Trecho do texto >>
◆ ◆ ◆ ◆ ◆

O nascimento de um filho muda a vida de modo radical, principalmente nos 6 primeiros anos. O bebê precisa de muito colo, de uma disponibilidade gigante. Ele não consegue, por muito tempo, ir à procura do que precisa. Os adultos o alimentam, o mantém aquecido, cuidam de sua higiene, o embalam para dormir, o acalmam, conversam. E às vezes ele não mama o suficiente, não dorme, não evacua como deveria, não gosta do banho, não há conversa que o acalme. Isto é, as soluções propostas ao bebê nem sempre são bem recebidas ou funcionam. Não é possível imaginar que a mulher não se irrite, que às vezes não se pergunte onde é que estava quando resolveu ter filho. E esses pensamentos também se desdobram em mal-estar.

◆ ◆ ◆ ◆ ◆

Instrução A >> Repita o trecho sobre o nascimento de um filho, tudo desde "O nascimento de" até "desdobram em mal-estar.", sem alterar nada.
O trecho e os registros não têm nenhuma relação entre si.

Dados da tarefa >>
◆ ◆ ◆ ◆ ◆

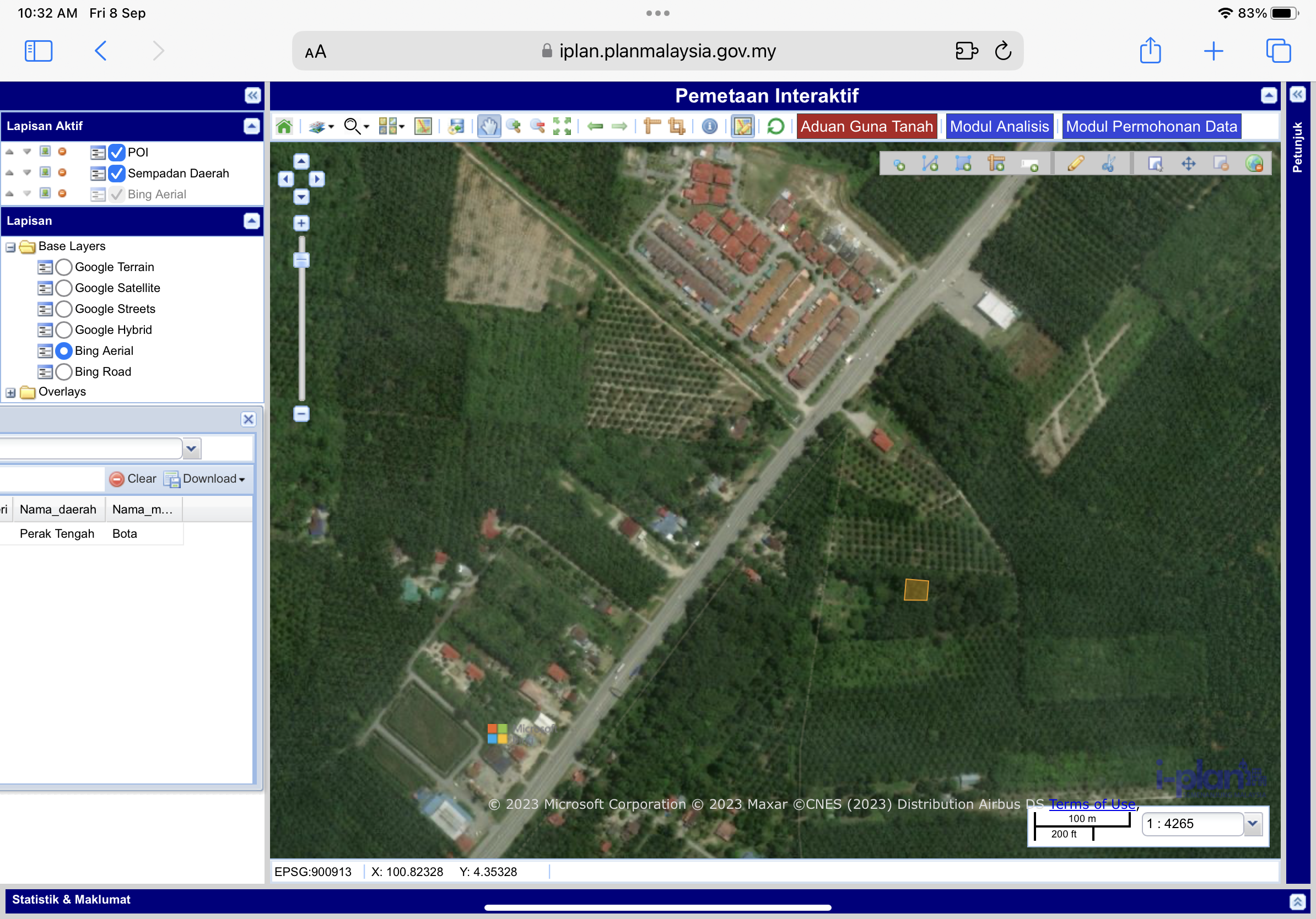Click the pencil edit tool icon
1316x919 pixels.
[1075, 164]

◆ ◆ ◆ ◆ ◆

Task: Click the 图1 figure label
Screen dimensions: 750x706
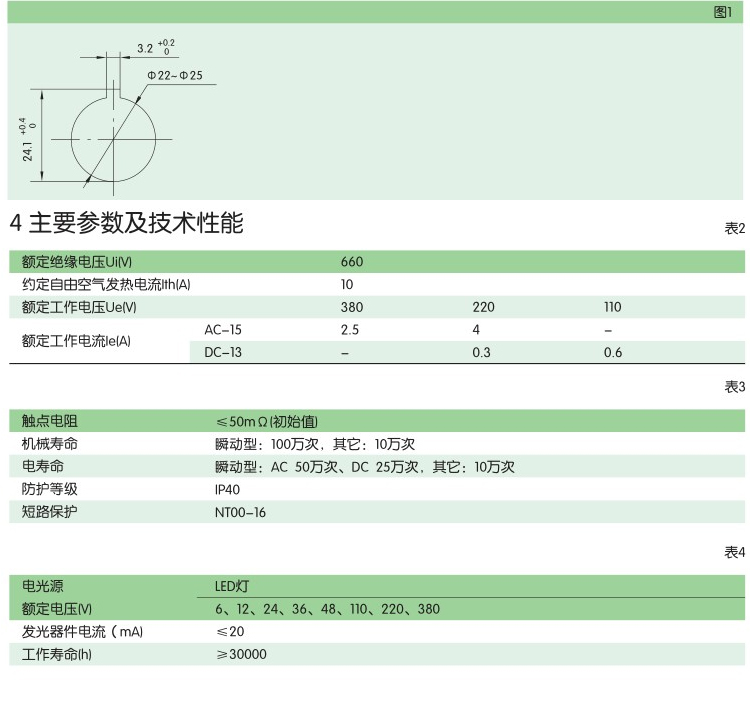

◆ ◆ ◆ ◆ ◆

Instrução B >> Apresente em uma tabela Markdown com as colunas Nº e Conteúdo as linhas dos registros, tudo desde a que contém "Click the pencil edit tool icon" até a que contém "[1075, 164]", incluindo ambas e omitindo as linhas em branco. Deixe as imagens de fora da resposta.

Resultado do exercício A >>
O nascimento de um filho muda a vida de modo radical, principalmente nos 6 primeiros anos. O bebê precisa de muito colo, de uma disponibilidade gigante. Ele não consegue, por muito tempo, ir à procura do que precisa. Os adultos o alimentam, o mantém aquecido, cuidam de sua higiene, o embalam para dormir, o acalmam, conversam. E às vezes ele não mama o suficiente, não dorme, não evacua como deveria, não gosta do banho, não há conversa que o acalme. Isto é, as soluções propostas ao bebê nem sempre são bem recebidas ou funcionam. Não é possível imaginar que a mulher não se irrite, que às vezes não se pergunte onde é que estava quando resolveu ter filho. E esses pensamentos também se desdobram em mal-estar.

Resultado do exercício B >>
| Nº | Conteúdo |
|---|---|
| 1 | Click the pencil edit tool icon |
| 2 | 1316x919 pixels. |
| 3 | [1075, 164] |